▸ GOAL
Count the lines in the material below that contain the word "icon", and reply with the number alone.

▸ EXTRACTED DATA
—————

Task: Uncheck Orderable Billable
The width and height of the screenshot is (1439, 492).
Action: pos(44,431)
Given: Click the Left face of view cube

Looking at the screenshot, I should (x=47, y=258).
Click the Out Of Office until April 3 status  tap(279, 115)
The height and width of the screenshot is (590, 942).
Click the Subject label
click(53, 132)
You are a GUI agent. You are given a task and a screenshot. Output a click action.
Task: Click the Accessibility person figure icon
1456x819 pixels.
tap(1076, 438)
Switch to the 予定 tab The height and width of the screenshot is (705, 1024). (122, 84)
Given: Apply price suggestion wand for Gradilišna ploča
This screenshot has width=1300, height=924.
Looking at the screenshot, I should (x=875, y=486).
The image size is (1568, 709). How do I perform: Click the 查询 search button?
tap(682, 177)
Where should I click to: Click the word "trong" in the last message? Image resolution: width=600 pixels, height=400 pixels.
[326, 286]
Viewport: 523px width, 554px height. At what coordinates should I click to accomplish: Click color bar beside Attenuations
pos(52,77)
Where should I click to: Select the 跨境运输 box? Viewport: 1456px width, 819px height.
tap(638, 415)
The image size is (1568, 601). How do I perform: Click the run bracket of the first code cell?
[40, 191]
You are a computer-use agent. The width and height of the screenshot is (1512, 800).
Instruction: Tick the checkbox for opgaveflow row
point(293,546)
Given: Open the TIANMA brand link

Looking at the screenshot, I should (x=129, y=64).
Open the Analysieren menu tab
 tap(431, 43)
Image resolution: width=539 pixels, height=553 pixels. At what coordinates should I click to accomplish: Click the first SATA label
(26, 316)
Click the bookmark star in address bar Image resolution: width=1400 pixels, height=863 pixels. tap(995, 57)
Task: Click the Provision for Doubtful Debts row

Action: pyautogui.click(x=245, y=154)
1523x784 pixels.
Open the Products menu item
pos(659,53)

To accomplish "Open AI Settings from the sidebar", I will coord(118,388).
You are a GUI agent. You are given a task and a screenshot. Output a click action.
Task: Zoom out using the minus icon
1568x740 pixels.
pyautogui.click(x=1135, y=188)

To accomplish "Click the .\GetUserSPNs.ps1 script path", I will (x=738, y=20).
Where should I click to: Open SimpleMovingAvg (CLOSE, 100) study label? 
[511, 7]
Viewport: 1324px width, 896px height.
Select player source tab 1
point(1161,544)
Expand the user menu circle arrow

—————

▸ CORRECT RESULT
2